Research by Sabrina Bilocca
Advancements in IT have made it possible to integrate computer systems into everyday life. However, cumbersome traditional devices like keyboards, mice, or the TV remote control, are inconvenient and unnatural to use. Hand gestures are a natural means of communication amongst humans. They are used to show feelings, emphasise points, and express thoughts and emotions. The use of hand gestures for humans to interact with computers should come as second nature to us.
Using this approach, Sabrina Bilocca (supervised by Prof. Adrian Muscat) developed a computer vision system which automatically recognises simple human hand gestures to control a TV. Bilocca’s research involved the recognition of isolated gestures as well as multiple gestures in continuous sequences.
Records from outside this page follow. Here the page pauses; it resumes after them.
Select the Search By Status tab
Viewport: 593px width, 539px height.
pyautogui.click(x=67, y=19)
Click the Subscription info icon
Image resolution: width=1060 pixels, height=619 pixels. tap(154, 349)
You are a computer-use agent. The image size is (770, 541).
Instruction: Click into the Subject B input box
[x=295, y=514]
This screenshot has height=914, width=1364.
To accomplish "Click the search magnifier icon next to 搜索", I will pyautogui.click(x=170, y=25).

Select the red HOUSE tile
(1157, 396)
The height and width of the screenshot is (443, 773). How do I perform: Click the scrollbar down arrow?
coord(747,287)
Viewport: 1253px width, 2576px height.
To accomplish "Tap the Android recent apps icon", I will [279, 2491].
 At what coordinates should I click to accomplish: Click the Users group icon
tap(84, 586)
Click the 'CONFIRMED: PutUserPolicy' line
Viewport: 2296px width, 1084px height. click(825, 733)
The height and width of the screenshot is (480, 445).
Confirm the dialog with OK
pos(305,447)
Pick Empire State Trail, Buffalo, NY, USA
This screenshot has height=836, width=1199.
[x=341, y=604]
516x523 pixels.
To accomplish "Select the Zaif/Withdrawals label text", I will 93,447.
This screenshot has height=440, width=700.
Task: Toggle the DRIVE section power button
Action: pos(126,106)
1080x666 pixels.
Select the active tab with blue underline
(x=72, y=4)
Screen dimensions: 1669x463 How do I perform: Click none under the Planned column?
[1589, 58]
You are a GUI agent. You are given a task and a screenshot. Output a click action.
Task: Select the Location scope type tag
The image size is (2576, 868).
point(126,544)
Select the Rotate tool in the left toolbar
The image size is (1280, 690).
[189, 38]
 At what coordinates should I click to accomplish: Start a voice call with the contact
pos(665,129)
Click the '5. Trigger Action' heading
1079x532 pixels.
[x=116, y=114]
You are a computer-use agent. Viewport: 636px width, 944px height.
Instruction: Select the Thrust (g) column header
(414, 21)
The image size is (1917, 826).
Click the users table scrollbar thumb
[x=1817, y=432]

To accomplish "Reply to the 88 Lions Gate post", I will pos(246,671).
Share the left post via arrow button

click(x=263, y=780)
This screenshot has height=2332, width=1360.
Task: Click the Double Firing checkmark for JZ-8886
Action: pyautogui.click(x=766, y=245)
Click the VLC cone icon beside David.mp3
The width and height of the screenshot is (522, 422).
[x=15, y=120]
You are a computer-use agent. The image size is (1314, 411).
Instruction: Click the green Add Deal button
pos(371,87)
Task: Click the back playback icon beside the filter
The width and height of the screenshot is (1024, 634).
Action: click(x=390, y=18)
The greatest challenge was to recognise gestures in a series, since another procedure was needed to spot the key hand gestures while discarding unrelated movements between the key gestures.
The system was developed on a real-life dataset of isolated and a chain of hand gestures. The video samples were pre-processed using two algorithms (computer programmes that do a specific task, like separate the hand from the background) called ‘hand segmentation’ and ‘feature extraction’. The resulting images were input into a machine learning technique for training and testing that allows the computer to learn how to identify the hand gestures in a better way. Bilocca used the Hidden Markov Model as a machine learning. To efficiently spot and recognise key gestures in continuous sequences, Bilocca proposed and implemented an orientation backtracking technique. Using these techniques she achieved a 100% recognition rate for isolated gestures and an 87.8% recognition rate for gestures in a sequence. This compares with existing state-of-the-art techniques.
The project could be further developed as a real-time application to recognise hand gestures as they happen, which would help assist people with disability and the elderly. The skills Bilocca learnt in this project help her in her current position as a network engineer.